» TEXTE FOURNI
·····
Tiré de: www.martinvaillancourt.info
J’ai encore eu une prise de bec avec du monde de droite. Que voulez-vous. Ils ont le don. J’ai fait une montée lait suite à un texte horrible, VRAIMENT horrible, d’un certain Daniel Paquet, paru sur lesanalystes.ca. Un blogue repère d’analystes québécois de droite. Évidemment, fallait passer le mouvement des indignés dans le tordeur. Monsieur Paquet se rend digne dès plus grands tribuns de la radio populiste de droite en livrant une analyse aussi idiote que grotesque sur le fondement du mouvement d’occupation des indignés. Le type affirme, tenez-vous bien, que les indignés sont dehors pour faire de l’argent. Wow! Je lui dédie le plus grand succès de Brassens et l’invite à souper mercredi soir. Un champion du monde!
·····
Lignes d'un jeu de données
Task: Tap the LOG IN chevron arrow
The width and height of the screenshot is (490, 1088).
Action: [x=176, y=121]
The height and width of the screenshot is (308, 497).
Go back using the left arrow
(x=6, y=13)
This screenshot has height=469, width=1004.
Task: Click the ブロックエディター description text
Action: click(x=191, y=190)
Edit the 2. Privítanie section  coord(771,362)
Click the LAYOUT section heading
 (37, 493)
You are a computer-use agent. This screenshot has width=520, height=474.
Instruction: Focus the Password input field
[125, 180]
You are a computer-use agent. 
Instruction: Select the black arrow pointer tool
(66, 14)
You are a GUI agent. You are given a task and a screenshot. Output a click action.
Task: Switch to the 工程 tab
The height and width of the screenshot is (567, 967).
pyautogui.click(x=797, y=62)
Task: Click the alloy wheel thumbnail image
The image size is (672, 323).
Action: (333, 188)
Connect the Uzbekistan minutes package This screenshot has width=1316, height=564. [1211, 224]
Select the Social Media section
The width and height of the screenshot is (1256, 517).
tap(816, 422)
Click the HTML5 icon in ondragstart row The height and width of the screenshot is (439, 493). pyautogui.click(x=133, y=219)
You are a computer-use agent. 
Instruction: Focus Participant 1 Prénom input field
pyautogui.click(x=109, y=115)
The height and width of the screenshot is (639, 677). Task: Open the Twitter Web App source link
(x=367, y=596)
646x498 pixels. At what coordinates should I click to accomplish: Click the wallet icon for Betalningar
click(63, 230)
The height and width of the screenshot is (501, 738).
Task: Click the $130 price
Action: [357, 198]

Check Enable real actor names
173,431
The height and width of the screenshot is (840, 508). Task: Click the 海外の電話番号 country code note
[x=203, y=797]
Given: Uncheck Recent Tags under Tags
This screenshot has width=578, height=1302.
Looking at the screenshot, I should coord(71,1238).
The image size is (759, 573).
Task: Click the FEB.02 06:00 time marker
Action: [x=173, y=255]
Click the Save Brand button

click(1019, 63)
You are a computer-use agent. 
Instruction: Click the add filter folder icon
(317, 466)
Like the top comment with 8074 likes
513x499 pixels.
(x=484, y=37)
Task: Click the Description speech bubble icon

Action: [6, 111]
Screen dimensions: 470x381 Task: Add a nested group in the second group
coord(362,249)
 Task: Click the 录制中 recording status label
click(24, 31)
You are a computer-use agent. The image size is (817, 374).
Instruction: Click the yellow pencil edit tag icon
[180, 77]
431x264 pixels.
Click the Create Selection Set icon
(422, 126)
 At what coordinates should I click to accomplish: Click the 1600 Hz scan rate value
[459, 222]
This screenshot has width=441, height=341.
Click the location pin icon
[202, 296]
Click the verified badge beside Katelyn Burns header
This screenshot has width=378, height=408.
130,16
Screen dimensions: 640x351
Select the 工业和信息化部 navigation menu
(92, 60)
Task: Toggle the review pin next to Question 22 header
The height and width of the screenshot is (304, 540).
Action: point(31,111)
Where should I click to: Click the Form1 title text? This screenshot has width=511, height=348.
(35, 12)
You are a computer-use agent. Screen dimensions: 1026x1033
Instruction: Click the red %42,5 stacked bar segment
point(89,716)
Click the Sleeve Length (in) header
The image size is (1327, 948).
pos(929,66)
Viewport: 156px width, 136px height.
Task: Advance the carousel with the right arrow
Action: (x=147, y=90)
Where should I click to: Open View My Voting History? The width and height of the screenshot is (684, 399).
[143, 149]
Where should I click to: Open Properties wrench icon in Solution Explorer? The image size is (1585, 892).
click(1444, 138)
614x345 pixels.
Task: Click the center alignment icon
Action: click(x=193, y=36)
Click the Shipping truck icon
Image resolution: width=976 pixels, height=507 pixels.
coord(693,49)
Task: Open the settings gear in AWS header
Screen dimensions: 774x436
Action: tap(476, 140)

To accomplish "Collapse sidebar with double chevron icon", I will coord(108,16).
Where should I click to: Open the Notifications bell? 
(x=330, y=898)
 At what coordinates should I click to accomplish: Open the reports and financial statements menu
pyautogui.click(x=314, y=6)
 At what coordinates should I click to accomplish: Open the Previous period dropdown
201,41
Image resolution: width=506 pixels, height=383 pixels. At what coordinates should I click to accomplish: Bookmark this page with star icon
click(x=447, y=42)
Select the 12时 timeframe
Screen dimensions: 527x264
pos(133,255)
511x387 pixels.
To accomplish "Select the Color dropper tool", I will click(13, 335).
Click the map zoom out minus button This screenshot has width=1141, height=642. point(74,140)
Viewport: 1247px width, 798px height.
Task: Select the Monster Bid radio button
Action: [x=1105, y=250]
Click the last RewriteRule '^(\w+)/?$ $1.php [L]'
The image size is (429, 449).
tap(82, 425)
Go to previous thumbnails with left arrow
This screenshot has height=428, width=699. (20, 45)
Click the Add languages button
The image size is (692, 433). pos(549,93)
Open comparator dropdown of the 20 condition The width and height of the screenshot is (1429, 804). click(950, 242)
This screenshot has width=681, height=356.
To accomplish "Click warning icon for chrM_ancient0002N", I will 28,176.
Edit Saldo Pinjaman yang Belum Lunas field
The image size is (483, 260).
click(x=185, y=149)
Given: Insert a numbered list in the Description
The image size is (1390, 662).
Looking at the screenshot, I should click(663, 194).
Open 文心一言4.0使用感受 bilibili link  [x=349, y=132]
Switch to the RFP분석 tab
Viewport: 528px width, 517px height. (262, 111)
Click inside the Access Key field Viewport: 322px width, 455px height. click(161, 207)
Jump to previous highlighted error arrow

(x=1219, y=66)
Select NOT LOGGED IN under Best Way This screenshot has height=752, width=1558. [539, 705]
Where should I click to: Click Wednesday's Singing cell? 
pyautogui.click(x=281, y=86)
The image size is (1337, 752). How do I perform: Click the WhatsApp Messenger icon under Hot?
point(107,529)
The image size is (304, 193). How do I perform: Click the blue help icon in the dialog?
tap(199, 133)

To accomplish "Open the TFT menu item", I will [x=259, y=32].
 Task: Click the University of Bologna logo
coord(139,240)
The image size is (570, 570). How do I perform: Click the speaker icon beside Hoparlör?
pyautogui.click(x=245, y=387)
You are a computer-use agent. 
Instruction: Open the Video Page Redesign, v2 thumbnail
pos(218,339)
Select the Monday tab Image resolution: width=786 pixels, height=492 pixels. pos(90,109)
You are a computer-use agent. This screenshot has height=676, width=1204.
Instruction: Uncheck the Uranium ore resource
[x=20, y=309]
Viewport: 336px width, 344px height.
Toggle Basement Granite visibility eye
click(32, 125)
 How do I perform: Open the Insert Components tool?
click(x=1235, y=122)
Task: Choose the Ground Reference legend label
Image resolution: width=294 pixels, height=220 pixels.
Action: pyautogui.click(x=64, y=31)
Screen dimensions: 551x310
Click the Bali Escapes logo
·····
» EXERCICE BREF
Prolongez le billet sur le mouvement des indignés au-delà de sa dernière phrase.

» RÉPONSE
Quoiqu’il en soit, j’ai posté ceci comme commentaire à sa superbe analyse:
Votre article est odieux et fumant de la puanteur forte de l’hypocrisie de vos mots. Monsieur, très bien. Indignez-vous pour sauver du cash, puisque vous ne savez résonner qu’en terme de profit et payabilité. Monsieur, avec l’argent qui restera dans vos poches, je vous suggère de vous acheter un coeur. L’avantage d’un coeur, c’est qu’on peut-être compatissant. Si vous en trouvez un à rabais, et qu’il vous revient au change, je vous suggère de vous acheter une dignité; une usagée, pas trop coûteuse, celle de quelqu’un qui aura crevé dans la pauvreté la plus ingrate…quelque part, dehors, au frette. C’est essentiel: Pour s’indigner vraiment, il faut d’abord une dignité. Et s’il vous reste quelques sous à investir, je vous propose de vous acheter un courage. Le courage, c’est quelque chose qui va vous faire vous tenir debout en exigeant qu’on arrête de vous voler; c’est être dehors, sous la pluie et le vent d’automne ou couché dans une tente, la nuit froide venue, pour protester sans peur aux yeux des pilleurs qui couchent les fesses aux chauds. Le courage, ce n’est plus seulement s’indigner, c’est s’opposer; s’opposer aux menteurs. S’opposer aux petits hommes sans abnégation aucune mais riches de mépris, le cul planté bien confortablement dans son chez-soi sans conscience, ou cachés derrière un micro, qui ne savent que verser un dégueuli acide de mots pleins de mépris, de ridicule et de haine, sur des gens simples et humbles, sur des petits qui n’ont rien mais qui sont riches de la seule vraie chose que les démons moqueurs tels que vous voudraient avoir: La foi.
Je ne vous salue pas. Je vous plains.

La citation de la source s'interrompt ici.